Of the 22 analysts covering the stock, 68% recommend a buy and the rest suggest a hold. There are no sell ratings on the stock. Analysts polled by Bloomberg foresee the stock gaining an average 27.6% to $44.00 in the upcoming 12 months.

2. Annaly Capital Management ( NLY) owns, manages and finances a portfolio of real estate-related investments including mortgage pass-through certificates, collateralized mortgage obligations (CMOs), Agency callable debentures, and other securities representing interests in the obligations backed by pools of mortgage loans,

The company's board recently declared a Series A Preferred Stock cash dividend of 49.22 cents per share for the third quarter, payable Sept. 1, 2011. Also, for its Series B Preferred Stock, the company declared a cash dividend of 37.5 cents per share payable Sept. 30, 2011. Currently, Annaly has a dividend yield of 14.4%. The five-year net growth rate for dividend per share stands at 40.7%.

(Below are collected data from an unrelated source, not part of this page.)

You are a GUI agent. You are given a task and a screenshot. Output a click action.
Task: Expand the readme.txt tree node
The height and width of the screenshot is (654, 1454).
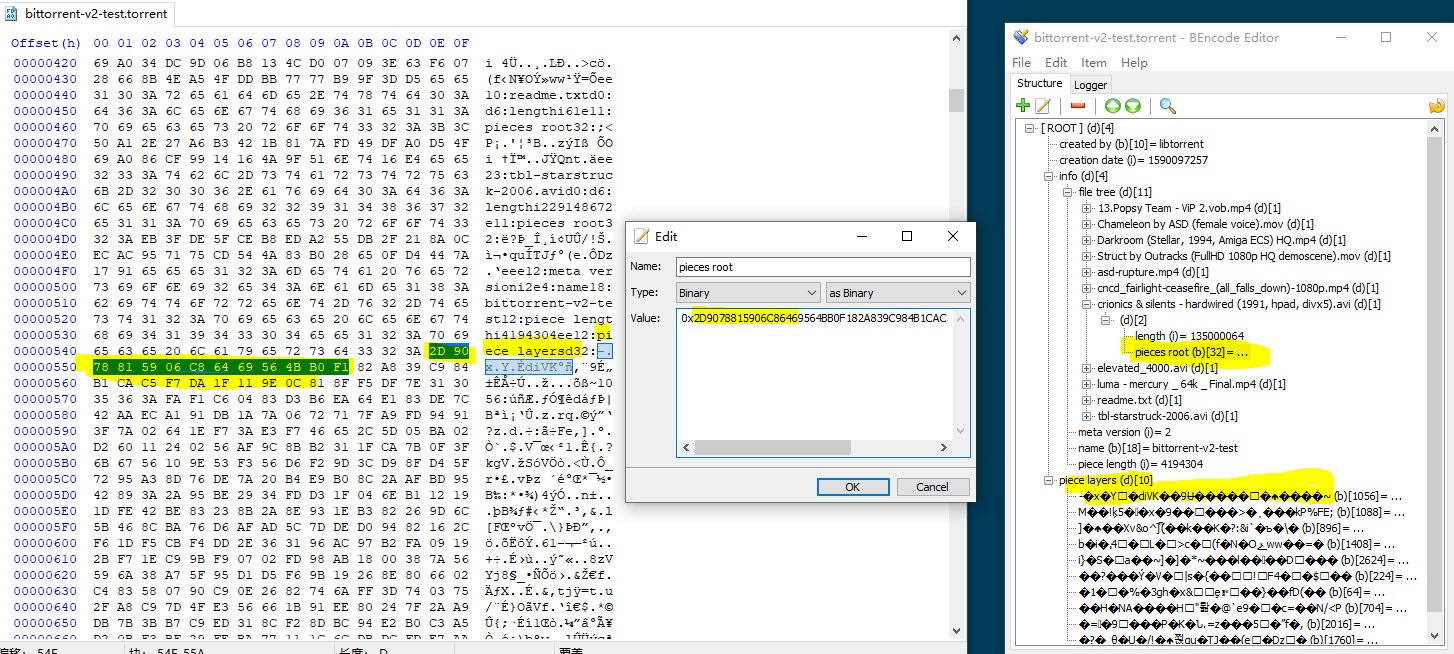tap(1087, 400)
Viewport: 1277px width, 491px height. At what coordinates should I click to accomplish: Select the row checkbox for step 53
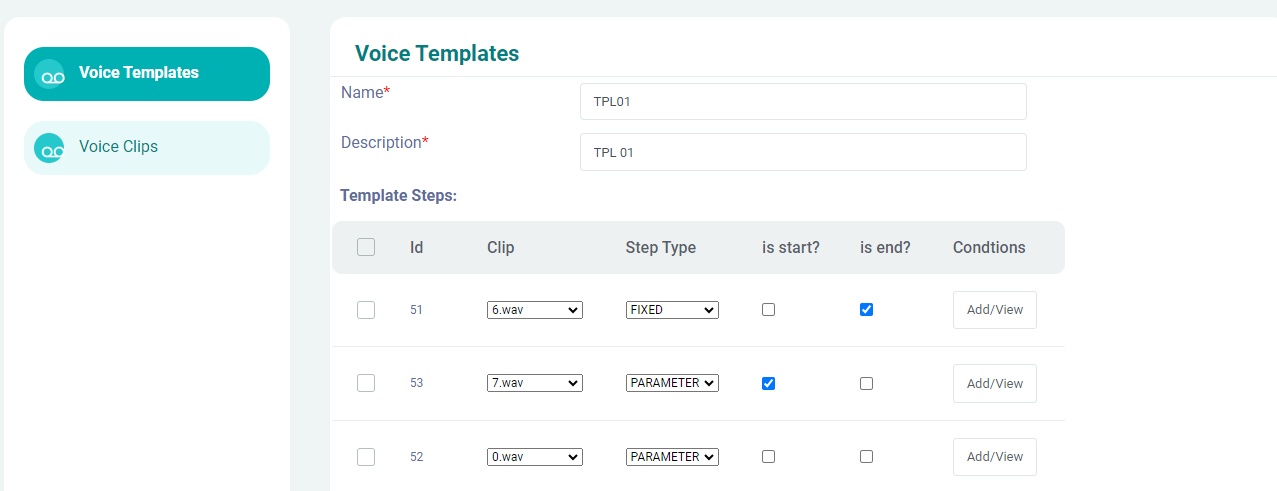[366, 383]
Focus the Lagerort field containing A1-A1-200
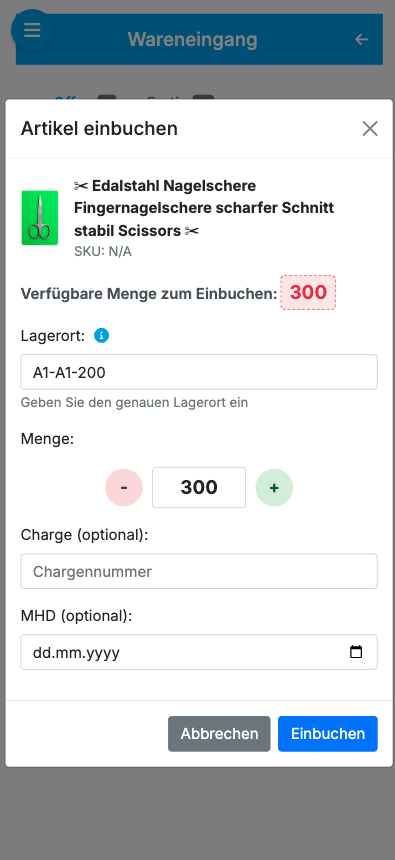395x860 pixels. click(199, 372)
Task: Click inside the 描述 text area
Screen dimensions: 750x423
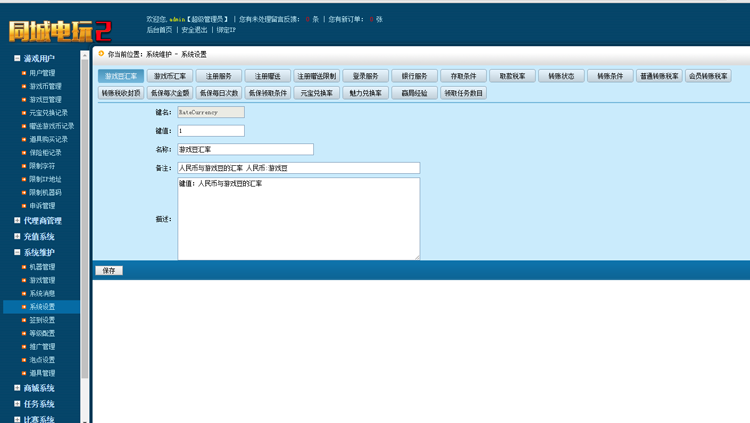Action: (x=298, y=218)
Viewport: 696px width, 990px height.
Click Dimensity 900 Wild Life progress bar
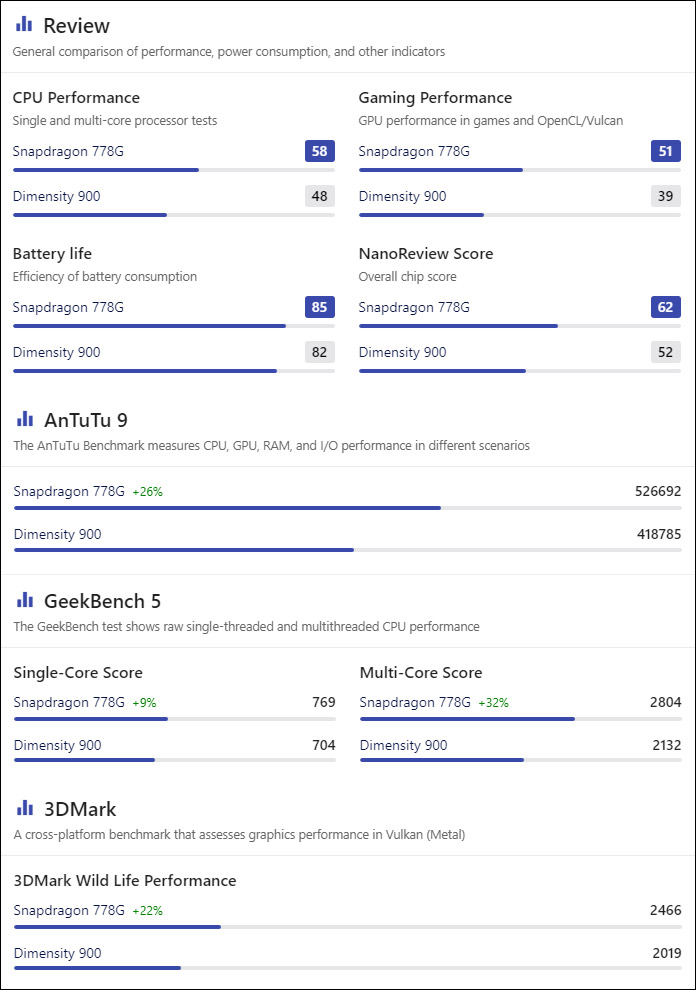tap(347, 968)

For the second quarter of 2011, the company reported GAAP net income of $120.8 million, or 14 cents per share, compared to a net loss of $218.2 million, or 40 cents per share in same quarter prior year. Net interest income for the quarter surged 56.5% to $843.7 million from $538.9 million in the year-ago quarter. Cash and cash equivalents were $401.8 million, up 22.5% from the comparable quarter previous year. Annualized return on average equity stood at 3.6% compared to an annualized loss on average equity of 9.03% for the second quarter of 2010.

Of the 21 analysts covering the stock, 71% recommend a buy and the rest suggest a hold. There are no sell ratings on the stock. Analysts polled by Bloomberg foresee the stock gaining an average 3.3% to $18.88 in the upcoming 12 months.

1. Chimera Investment ( CIM) is a specialty finance company engaged in investing either directly or through its subsidiaries in residential mortgage-backed securities (RMBS), residential mortgage loans, commercial mortgage loans, real estate-related securities and various other asset classes.

For the second quarter 2011, the company declared and paid its common stock cash dividend of 13 cents. Currently, the company has a dividend yield of 22%.

Earnings for the second quarter of 2011 were $145.6 million, or 14 cents per average share, compared to $142.8 million, or 19 cents per average share, in the year-ago quarter. GAAP net income stood at $117.8 million, or 11 cents per average share. Net interest income for the quarter increased to $186.9 million from $155.4 million in second quarter 2010.

During the quarter, the company sold residential mortgage-backed securities with a carrying value of $16.4 million for realized losses of $380,000 as compared to no sales in the prior-year quarter. At the end of June 30, 2011, interest earning assets stood at $10.01 million, vs. $6.59 million as of June 30, 2010.

Of the 12 analysts covering the stock, 42% recommend a buy and the rest rate a hold. There are no sell ratings on the stock. Analysts polled by Bloomberg foresee the stock gaining an average 17.8% to $3.66 in the upcoming 12 months.